Goldfarb believes that the Board reached the wrong conclusion for two reasons. First, it “totally ignored all the conflicts and compensation disclosures that all prospective clients received,” he wrote. “More importantly, the CFP Board’s [case is based on the misperception that] because the broker-dealer and the insurance company charged commissions, [my] salary paid by the accounting firm came from revenues and profits of those entities.”
As I said, it’s a curious ruling, on many levels. Given Goldfarb’s disclosure everywhere else, and the limited choices on the FPA’s website, it seems as if it was, at worst, an honest mistake; appropriately remedied by a private request that he change his FPA listing. Yet even that raises the question of whether Goldfarb violated any rules in the first place.
As the CFP Board has not to date responded to my requests for comment on the case, we only have Goldfarb’s account of the Board’s decision. By Monday, “you will have heard that I had received a public letter of admonition for violating Rules 2.1 and 2.2 of the CFP Board’s Code of Ethics,” he wrote. “They state in part that a certificant shall… …disclose to prospective clients an accurate and understandable description of the compensation arrangements being offered including information related to cost of compensation to the certificant and/or the certificant’s employer.”
Did Goldfarb in fact violate those rules? Or more specifically, how accurate is the Board’s contention that a salary paid by a parent of a commission-charging subsidiary can only be described as “fee and commission” compensation? To get a better understanding of the legalities involved in situations such as these, I called Dan Bernstein, a compliance attorney at MarketCounsel, in Englewood, NJ. Dan is very familiar with the structure of accounting firms owning commission-paying brokerage or insurance subsidiaries.
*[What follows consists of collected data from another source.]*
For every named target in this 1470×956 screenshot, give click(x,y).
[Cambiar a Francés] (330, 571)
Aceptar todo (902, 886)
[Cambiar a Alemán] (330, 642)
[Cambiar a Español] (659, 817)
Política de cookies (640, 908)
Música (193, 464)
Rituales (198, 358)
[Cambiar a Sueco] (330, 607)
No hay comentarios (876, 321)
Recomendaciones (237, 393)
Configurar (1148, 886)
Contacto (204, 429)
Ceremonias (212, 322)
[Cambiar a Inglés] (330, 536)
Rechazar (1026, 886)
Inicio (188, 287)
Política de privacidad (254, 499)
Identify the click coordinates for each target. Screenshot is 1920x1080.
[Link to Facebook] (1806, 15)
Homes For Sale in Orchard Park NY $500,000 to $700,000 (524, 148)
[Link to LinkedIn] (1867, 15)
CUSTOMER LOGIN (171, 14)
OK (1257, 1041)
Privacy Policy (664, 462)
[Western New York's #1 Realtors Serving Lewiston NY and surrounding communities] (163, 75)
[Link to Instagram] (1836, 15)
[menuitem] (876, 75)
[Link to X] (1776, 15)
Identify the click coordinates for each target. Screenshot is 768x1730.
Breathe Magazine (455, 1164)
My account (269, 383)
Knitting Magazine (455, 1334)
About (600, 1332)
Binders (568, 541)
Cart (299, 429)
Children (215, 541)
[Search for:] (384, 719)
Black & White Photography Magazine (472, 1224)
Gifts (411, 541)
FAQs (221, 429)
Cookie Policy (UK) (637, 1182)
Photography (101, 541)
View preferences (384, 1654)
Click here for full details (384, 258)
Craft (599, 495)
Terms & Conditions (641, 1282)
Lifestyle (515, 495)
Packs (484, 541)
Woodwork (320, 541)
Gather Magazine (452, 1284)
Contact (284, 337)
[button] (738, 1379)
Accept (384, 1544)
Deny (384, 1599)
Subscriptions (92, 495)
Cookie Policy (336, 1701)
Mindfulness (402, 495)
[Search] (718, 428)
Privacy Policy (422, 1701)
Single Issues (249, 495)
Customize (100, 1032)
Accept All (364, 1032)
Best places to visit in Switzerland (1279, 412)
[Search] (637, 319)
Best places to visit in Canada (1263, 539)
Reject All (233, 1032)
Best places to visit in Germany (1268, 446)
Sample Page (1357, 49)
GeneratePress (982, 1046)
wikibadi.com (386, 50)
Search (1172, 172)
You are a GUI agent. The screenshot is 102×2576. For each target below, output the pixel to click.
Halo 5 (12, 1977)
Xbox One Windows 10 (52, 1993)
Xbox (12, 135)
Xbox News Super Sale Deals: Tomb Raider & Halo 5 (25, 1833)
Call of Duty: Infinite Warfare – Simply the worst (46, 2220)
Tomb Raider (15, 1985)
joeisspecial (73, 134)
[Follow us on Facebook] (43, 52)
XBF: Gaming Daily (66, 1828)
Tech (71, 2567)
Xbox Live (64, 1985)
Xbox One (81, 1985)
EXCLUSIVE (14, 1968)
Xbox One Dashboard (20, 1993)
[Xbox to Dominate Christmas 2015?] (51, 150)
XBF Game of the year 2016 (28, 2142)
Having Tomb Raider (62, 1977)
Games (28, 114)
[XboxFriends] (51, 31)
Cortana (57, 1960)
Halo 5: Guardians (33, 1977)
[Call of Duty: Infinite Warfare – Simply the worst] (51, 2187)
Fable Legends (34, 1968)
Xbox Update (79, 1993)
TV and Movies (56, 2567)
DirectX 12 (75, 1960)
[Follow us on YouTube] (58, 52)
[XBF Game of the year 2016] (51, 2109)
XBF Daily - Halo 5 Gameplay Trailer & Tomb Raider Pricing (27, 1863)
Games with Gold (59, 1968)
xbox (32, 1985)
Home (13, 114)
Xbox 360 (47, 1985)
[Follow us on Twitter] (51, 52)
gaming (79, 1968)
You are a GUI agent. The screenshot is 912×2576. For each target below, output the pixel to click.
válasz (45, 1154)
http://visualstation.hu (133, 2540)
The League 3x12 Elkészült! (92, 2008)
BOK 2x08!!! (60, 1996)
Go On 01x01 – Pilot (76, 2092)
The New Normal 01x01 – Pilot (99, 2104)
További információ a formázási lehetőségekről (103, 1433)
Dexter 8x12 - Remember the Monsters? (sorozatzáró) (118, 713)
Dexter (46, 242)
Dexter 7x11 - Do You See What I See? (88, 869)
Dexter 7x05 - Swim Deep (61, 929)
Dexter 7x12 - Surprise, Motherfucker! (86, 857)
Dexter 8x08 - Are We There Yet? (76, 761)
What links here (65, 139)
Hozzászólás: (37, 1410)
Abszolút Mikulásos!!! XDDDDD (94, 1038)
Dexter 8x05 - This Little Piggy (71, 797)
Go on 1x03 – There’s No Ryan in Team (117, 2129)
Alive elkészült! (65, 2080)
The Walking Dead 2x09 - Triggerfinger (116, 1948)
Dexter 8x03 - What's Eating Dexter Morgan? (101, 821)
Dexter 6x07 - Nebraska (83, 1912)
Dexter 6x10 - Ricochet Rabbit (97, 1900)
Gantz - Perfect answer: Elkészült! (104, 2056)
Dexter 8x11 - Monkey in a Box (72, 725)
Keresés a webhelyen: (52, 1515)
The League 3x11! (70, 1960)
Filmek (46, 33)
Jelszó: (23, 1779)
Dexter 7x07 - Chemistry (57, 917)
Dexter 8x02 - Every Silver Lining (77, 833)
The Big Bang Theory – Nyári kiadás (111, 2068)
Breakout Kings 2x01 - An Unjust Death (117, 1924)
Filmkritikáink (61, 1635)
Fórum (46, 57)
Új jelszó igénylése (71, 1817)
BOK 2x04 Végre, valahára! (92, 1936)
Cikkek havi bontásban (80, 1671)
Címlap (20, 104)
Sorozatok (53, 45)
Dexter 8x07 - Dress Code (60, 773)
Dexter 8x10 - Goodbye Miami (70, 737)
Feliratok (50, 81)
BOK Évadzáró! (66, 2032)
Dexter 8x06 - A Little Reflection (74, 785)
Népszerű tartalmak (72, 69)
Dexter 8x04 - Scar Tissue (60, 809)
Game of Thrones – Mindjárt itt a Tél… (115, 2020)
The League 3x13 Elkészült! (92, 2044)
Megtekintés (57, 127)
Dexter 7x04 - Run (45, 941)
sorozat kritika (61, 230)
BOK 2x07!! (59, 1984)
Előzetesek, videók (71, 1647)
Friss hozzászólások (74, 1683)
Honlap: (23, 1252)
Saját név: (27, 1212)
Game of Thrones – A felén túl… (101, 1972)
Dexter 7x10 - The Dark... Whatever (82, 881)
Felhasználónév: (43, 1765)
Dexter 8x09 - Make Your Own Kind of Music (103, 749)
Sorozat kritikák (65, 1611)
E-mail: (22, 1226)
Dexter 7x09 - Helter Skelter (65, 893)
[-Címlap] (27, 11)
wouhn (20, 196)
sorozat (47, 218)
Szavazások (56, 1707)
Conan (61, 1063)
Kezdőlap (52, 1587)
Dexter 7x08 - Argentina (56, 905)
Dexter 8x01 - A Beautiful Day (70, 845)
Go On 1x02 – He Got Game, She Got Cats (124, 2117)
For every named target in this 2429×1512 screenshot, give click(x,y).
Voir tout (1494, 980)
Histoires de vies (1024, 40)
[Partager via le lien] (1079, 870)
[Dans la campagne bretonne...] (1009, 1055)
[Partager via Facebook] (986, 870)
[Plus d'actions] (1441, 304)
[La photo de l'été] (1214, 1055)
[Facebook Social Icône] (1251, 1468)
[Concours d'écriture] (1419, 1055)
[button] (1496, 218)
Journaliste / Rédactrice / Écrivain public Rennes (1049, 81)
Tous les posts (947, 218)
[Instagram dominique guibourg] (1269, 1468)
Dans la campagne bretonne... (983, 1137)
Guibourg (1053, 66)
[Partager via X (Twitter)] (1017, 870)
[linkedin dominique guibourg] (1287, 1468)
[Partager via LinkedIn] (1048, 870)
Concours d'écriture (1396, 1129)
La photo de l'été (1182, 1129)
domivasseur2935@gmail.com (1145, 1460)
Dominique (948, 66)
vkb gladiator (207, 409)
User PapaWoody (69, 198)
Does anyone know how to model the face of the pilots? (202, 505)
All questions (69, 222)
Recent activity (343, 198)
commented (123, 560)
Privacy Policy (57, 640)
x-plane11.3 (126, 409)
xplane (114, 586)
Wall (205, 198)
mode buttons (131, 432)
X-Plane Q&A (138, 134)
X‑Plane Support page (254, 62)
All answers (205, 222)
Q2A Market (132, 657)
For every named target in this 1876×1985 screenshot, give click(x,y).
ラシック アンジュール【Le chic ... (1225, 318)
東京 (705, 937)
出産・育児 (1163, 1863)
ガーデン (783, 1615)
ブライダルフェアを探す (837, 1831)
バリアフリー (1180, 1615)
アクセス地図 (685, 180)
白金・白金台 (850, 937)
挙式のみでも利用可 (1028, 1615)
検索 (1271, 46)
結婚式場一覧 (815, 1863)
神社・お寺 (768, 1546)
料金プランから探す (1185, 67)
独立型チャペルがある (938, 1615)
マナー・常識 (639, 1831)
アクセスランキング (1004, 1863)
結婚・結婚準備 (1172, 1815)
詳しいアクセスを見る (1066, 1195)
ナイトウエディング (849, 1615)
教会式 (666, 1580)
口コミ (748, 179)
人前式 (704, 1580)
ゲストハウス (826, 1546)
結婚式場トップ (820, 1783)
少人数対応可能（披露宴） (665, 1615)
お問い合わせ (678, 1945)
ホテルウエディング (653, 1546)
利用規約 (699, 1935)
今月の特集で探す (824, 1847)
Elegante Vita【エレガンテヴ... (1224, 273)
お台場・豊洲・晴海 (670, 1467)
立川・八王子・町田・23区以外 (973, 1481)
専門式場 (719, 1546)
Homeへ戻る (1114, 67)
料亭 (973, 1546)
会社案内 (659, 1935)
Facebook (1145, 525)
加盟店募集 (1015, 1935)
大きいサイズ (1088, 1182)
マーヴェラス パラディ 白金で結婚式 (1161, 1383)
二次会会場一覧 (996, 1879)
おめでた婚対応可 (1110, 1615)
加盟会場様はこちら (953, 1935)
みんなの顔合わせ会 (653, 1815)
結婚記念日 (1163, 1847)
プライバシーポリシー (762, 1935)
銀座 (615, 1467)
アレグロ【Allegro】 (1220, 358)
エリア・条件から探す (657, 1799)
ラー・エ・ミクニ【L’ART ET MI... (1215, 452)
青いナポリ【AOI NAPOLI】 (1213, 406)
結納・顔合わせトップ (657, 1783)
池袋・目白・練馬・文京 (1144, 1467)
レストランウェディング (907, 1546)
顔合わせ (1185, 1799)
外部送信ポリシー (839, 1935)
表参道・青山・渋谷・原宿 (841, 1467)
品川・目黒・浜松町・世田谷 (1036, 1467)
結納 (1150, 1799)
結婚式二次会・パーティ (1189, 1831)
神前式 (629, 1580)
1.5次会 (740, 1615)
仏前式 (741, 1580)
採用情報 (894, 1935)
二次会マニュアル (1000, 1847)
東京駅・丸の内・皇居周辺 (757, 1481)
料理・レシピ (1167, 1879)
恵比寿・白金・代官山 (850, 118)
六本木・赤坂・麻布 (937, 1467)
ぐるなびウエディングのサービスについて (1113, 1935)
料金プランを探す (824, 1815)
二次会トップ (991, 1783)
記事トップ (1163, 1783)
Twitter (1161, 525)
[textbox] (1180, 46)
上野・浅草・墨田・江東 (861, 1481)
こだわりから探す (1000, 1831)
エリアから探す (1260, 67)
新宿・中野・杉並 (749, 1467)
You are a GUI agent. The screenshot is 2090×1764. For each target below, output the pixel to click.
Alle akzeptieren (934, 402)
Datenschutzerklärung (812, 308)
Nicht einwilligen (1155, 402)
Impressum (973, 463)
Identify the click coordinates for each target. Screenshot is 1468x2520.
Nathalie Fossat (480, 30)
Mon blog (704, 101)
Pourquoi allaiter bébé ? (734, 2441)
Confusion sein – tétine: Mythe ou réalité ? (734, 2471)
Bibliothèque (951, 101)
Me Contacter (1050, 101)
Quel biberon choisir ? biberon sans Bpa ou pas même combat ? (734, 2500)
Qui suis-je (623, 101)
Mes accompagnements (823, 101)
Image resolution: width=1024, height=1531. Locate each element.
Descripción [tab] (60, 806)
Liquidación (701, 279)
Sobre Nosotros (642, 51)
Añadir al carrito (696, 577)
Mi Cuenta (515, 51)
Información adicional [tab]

According to Bernstein, “Legally, only securities licensed individuals can receive any portion of a commission on the sale of a security. Consequently, brokerage or insurance subs cannot pass along the commissions they receive nor any portion of them to a parent accounting firm. The only way an accounting firm can benefit from owning a brokerage subsidiary is to charge it directly for services offered or as reimbursement for direct expenses such as overhead.”
So much for the Board’s pass-through-commission theory. What’s more, it seems that if anyone would have a clear picture of what’s fee and what’s commission comp it would be NAPFA, which limits its membership exclusively to fee-only advisors. Here’s what NAPFA’s membership standards say about “ownership interests and employment relationships:” “Neither a member nor an affiliate may own more than a 2% interest in, or be employed by, a financial services industry firm that receives transaction based [commissions].”
While at the time of this writing, I haven’t received a call back from anyone at NAPFA either (I’m starting to get a complex), it seems to me that with his 1% stake and no compensation from the brokerage subsidiary, Alan Goldfarb would have qualified for NAPFA membership. Does the CFP Board really have higher “fee-only” standards than NAPFA, or did the Board simply fail to understand the reality of his compensation, as Goldfarb contends?
With an increasing number of advisors claiming fee-only status these days, it seems incumbent upon the CFP Board to truly understand the nuances of fee compensation before it starts playing the role of “fee-only” police. Goldfarb put it this way: “The ramifications of [the Board’s] position are dramatic, since employees at any financial services firm that has an interest in another firm that accepts commissions can never describe themselves as salaried or fee-only.”